Adaptive Feature Learning for Unbiased Scene Graph Generation

IEEE Trans Image Process. 2024:33:2252-2265. doi: 10.1109/TIP.2024.3374644. Epub 2024 Mar 25.

Abstract

Scene Graph Generation (SGG) aims to detect all objects and identify their pairwise relationships in the scene. Recently, tremendous progress has been made in exploring better context relationship representations. Previous work mainly focuses on contextual information aggregation and uses de-biasing strategies on samples to eliminate the preference for head predicates. However, there remain challenges caused by indeterminate feature training. Overlooking the label confusion problem in feature training easily results in a messy feature distribution among the confused categories, thereby affecting the prediction of predicates. To alleviate the aforementioned problem, in this paper, we focus on enhancing predicate representation learning.
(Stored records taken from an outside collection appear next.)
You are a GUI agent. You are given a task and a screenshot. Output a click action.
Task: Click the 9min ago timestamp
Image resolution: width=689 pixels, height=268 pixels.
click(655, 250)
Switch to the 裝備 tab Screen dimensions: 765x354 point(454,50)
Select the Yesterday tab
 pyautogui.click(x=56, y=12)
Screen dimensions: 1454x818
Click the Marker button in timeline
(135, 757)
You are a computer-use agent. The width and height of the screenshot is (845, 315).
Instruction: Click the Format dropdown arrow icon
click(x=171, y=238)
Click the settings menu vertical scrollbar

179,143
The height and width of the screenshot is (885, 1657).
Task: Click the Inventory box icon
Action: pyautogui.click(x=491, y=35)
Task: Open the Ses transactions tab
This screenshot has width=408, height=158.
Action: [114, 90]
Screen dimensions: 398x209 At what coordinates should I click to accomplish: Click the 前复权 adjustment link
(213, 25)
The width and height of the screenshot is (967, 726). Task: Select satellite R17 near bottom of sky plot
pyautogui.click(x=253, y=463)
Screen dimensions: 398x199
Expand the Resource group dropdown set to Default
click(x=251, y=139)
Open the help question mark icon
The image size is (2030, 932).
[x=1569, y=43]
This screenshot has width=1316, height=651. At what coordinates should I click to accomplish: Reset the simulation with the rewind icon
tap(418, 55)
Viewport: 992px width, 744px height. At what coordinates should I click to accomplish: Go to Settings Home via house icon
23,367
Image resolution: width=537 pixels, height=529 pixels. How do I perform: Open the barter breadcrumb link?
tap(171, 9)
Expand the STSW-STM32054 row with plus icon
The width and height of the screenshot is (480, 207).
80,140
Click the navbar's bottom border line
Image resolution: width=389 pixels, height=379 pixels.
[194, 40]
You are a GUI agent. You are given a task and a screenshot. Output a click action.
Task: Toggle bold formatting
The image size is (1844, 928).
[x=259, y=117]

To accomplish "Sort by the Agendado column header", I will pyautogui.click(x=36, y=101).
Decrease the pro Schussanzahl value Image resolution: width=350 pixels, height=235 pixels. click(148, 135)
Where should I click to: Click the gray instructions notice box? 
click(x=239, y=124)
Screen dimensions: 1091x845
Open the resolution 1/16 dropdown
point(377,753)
Firstly, we propose a novel Adaptive Message Passing (AMP) network to dynamically conduct information propagation among neighbors. AMP provides discriminating representations for neighbor nodes under the view of de-noising and adaptive aggregation. Furthermore, we construct a feature-assisted training paradigm alongside the predicate classification branch, guiding predicate feature learning to the corresponding feature space. Moreover, to alleviate biased prediction caused by the long-tailed class distribution and the interference of confused labels, we design a Bi-level Curriculum learning scheme (BiC). The BiC separately considers the training from the feature learning and de-biasing levels, preserving discriminating representations of different predicates while resisting biased predictions. Results on multiple SGG datasets show that our proposed method AMP-BiC has superior comprehensive performance, demonstrating its effectiveness.